The series premiered on the YouTube channel for DreamWorksTV on July 9, 2017 and it was renewed for a second season on December 13, 2017. The second season made its LA premiere on January 12, 2019 and YouTube premiere on September 18, 2019. In February 2021, Colaleo revealed that the series was a stepping stone to Ollie & Scoops, giving him showrunning experience, that he came up with the series specifically for DreamWorks and that if he had waited one or two years, the series wouldn't have happened at all. He also noted that he had to accept notes from a producer, and said that while he had ideas for more seasons, DreamWorks only agreed to two seasons.

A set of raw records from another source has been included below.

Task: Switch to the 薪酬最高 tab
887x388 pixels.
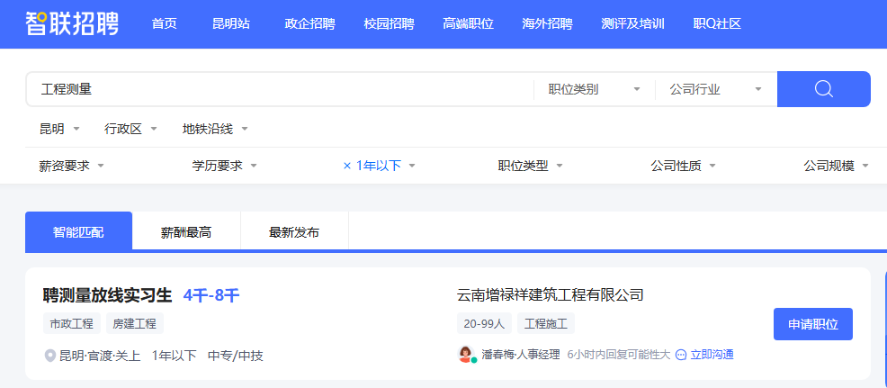Action: click(x=186, y=232)
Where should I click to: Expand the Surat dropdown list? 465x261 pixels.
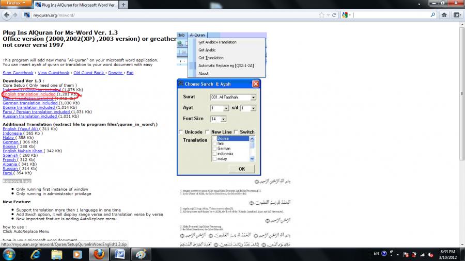[x=253, y=97]
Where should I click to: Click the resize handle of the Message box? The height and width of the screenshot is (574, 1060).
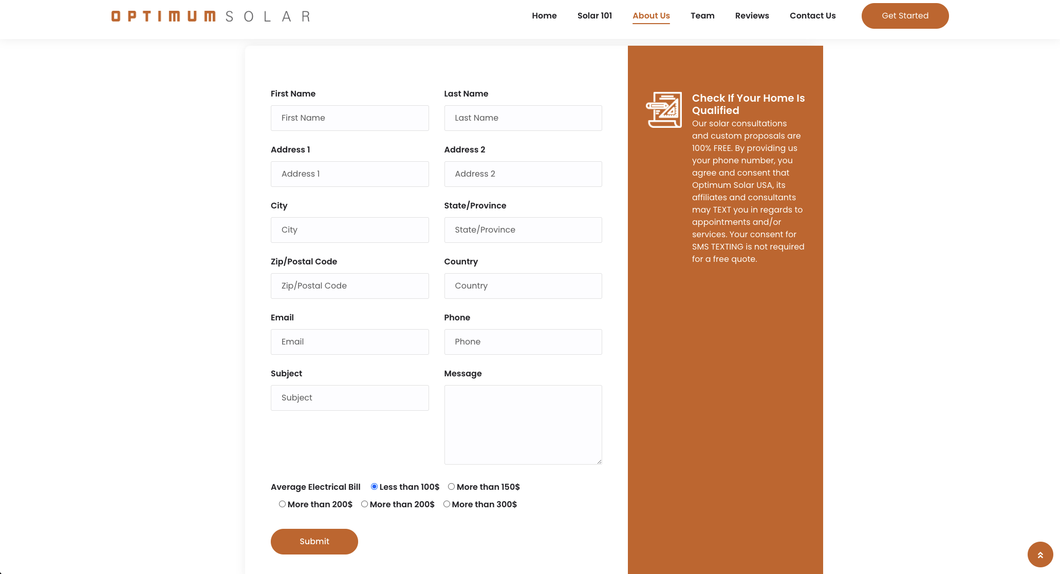(599, 462)
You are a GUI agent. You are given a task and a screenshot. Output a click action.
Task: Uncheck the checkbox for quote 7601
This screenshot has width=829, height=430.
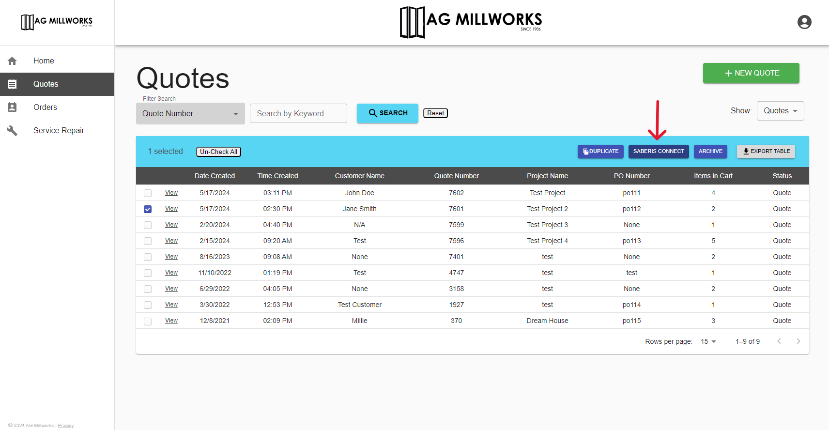pos(148,209)
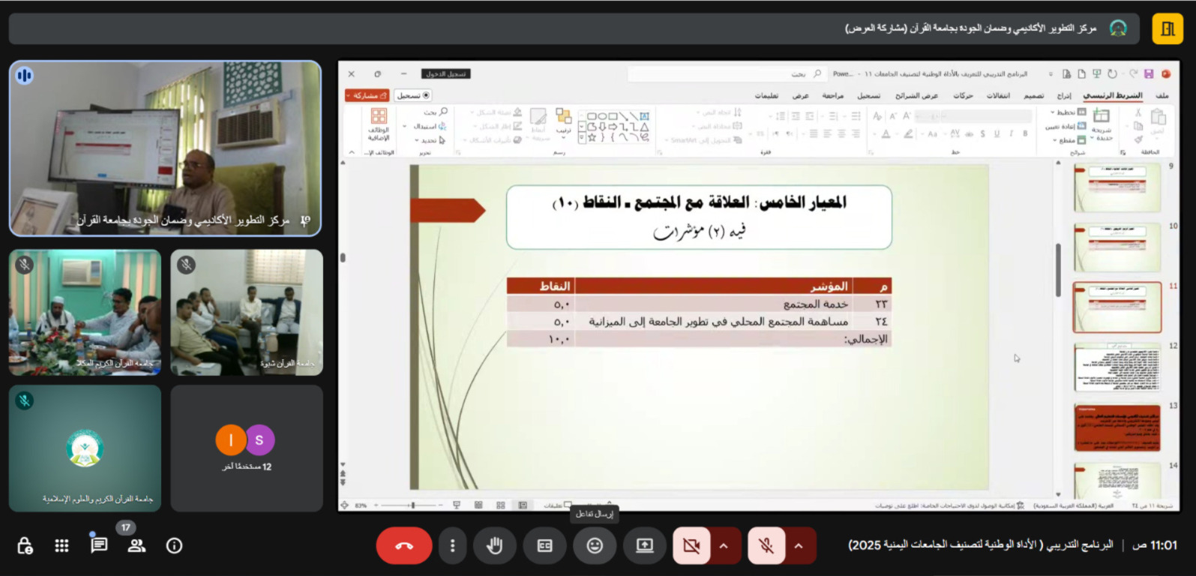Click the tile showing 12 more users
The height and width of the screenshot is (576, 1196).
[x=247, y=449]
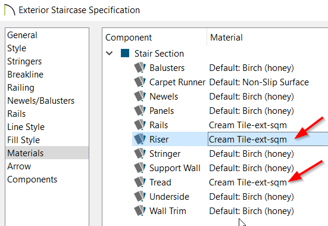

In a January 2022 interview, Colaleo, the show's creator, noted that he learned from Too Loud! to have a more diverse cast, stated that each episode is about five minutes long, and said that he made the mayor of the town a "David Lynch cameo caricature". He also described the show as about kindness, like his other show Ollie & Scoops, and noted that DreamWorks paid for Too Loud!, not him, like with Ollie & Scoops. Colaleo also was the art director for the series.

Vivienne Medrano, creator of Hazbin Hotel and Helluva Boss worked as an animator on the show. She called her experience on the series "a delight." She also worked as a character designer on the series.

Marie Lumart and Ashley Nichols were additional animators for the show. Additionally, Ethan C. Harper was a character cleanup artist for the first season of the series and Natasha Kline was a storyboarder.

The series was later added to Amazon Prime.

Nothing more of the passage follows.